Writer, as we’ve seen, can be used for a lot of different tasks, but it really comes into its own when working on long, complex documents such as dissertations, reports, and even books. These documents have “words” at their heart, and Writer is fundamentally a word processor designed for the purpose of writing and editing text. Letters can be written in any old text editor, for example, and high- end DTP software will do a better job of dealing with design- intensive documents such as magazines, newspapers, or posters. But Writer’s main purpose is allowing a user to compose, edit, and organize words. The elements discussed in Chapters 1 and 2 such as frames, images, and paragraph formatting feed into this, and an understanding of these processes provides a good basis for moving onto the options available for automating the organization and production of a finished document.
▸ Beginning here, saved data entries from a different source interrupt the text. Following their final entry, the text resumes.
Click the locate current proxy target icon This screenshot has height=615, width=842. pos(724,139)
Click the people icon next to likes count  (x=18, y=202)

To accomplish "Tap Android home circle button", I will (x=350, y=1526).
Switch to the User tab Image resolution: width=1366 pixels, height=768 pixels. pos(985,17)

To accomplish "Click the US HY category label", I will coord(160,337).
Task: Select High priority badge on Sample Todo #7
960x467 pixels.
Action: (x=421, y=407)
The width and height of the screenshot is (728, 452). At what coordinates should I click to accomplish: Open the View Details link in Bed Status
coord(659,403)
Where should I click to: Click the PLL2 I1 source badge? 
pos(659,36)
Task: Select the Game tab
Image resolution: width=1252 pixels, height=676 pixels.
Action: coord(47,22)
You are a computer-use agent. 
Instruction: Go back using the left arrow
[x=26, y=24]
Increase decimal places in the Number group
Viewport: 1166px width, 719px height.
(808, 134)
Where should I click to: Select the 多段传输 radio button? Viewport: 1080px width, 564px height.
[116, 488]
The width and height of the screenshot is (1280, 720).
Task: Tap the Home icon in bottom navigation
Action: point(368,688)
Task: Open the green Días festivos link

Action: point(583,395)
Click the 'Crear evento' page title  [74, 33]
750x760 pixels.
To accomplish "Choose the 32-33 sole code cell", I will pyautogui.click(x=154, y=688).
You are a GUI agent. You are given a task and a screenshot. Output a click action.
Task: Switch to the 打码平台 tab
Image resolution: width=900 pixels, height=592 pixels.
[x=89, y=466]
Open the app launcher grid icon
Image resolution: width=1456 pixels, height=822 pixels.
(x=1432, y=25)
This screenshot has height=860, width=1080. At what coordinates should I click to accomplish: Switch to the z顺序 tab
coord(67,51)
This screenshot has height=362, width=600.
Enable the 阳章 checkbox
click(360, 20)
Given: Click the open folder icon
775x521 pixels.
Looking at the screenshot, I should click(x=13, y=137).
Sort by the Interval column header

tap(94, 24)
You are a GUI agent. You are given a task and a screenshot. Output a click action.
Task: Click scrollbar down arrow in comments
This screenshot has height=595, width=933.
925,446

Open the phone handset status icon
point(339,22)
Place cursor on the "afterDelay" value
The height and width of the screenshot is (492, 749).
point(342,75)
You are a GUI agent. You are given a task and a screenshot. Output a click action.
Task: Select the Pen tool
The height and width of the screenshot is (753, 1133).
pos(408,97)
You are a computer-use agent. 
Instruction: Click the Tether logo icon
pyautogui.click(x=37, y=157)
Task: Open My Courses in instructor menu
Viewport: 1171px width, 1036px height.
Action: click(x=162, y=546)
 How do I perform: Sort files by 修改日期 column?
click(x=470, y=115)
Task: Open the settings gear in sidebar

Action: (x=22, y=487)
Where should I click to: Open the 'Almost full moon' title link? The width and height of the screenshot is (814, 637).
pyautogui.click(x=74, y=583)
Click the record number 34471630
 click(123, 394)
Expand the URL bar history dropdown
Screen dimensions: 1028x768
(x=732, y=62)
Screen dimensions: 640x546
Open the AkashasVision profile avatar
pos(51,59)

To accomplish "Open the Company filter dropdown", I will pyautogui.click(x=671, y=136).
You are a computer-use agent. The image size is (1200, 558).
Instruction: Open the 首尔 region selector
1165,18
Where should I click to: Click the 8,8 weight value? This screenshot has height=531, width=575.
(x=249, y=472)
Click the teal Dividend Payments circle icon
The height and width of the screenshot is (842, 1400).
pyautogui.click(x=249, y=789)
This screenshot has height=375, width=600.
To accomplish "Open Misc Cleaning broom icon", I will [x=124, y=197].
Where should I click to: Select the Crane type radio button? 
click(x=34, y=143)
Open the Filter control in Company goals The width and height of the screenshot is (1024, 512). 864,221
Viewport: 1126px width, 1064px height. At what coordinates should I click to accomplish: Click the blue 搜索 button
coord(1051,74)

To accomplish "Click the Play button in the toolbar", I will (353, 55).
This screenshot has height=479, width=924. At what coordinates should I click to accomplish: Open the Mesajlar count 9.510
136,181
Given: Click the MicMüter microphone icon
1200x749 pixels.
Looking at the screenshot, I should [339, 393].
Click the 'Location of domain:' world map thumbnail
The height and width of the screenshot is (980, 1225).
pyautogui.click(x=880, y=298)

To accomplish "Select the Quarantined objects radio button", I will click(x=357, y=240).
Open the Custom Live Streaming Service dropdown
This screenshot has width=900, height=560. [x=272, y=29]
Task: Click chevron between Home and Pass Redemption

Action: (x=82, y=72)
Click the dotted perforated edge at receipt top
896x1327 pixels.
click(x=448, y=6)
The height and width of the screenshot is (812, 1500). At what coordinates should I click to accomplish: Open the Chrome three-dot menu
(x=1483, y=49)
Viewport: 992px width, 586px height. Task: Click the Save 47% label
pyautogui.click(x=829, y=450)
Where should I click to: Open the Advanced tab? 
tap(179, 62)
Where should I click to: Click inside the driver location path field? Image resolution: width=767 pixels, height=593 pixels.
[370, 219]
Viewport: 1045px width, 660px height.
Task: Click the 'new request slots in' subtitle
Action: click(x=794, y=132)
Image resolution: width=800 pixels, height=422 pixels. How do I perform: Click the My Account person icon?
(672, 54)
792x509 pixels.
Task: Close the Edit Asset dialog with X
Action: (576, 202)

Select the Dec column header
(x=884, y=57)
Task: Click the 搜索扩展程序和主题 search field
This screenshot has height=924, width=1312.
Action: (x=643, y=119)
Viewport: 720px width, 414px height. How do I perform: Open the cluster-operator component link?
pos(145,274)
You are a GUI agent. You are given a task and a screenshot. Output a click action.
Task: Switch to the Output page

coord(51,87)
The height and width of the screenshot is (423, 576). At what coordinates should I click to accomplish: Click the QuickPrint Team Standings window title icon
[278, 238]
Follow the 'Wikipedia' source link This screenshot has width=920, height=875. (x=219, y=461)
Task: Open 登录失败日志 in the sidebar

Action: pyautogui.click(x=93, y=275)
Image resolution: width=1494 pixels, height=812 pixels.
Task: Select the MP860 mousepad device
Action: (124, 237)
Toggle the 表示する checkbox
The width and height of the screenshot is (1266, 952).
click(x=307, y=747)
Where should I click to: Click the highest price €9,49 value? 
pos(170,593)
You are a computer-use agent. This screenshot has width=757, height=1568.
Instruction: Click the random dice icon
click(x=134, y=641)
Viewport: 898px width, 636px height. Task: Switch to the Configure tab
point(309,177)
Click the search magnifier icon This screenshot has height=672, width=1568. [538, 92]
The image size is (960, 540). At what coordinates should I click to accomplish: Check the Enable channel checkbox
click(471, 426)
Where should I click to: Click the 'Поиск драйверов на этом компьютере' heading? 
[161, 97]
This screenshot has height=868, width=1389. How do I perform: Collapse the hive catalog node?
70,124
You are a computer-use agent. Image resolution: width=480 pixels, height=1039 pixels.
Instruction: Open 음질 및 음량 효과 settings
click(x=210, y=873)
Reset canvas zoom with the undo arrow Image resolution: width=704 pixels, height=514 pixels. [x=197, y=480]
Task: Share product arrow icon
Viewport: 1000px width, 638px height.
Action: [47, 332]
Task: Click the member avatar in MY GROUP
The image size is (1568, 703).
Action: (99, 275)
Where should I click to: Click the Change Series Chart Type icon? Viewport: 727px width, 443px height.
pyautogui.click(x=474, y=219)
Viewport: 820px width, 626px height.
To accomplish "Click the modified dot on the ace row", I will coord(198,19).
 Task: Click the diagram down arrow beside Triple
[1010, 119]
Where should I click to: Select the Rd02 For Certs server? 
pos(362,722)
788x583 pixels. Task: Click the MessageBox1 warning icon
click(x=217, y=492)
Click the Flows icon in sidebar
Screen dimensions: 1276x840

The document you’ll be working on in this chapter is a long piece of academic writing (see Figure 3-1), which will allow you to explore many of the automation and document management facilities in Writer. And although this is a specific form of writing, the techniques you’ll be using to create it are equally useful in other tasks, including letter writing and newsletter design, where consistency is important. For example, in Chapters 1 and 2, you manually formatted paragraphs and page elements using various tools and options. With Writer’s style system, you can take that formatting and turn it into a “style” that can then be applied across a document, to other documents of the same type, or, in the case of the newsletter, in future issues. Any word-processing task that is likely to be repeated can benefit from a little automation.
Writer’s raison d’être is the production of long and complex documents such as reports,
essays, and dissertations.
essays, and dissertations.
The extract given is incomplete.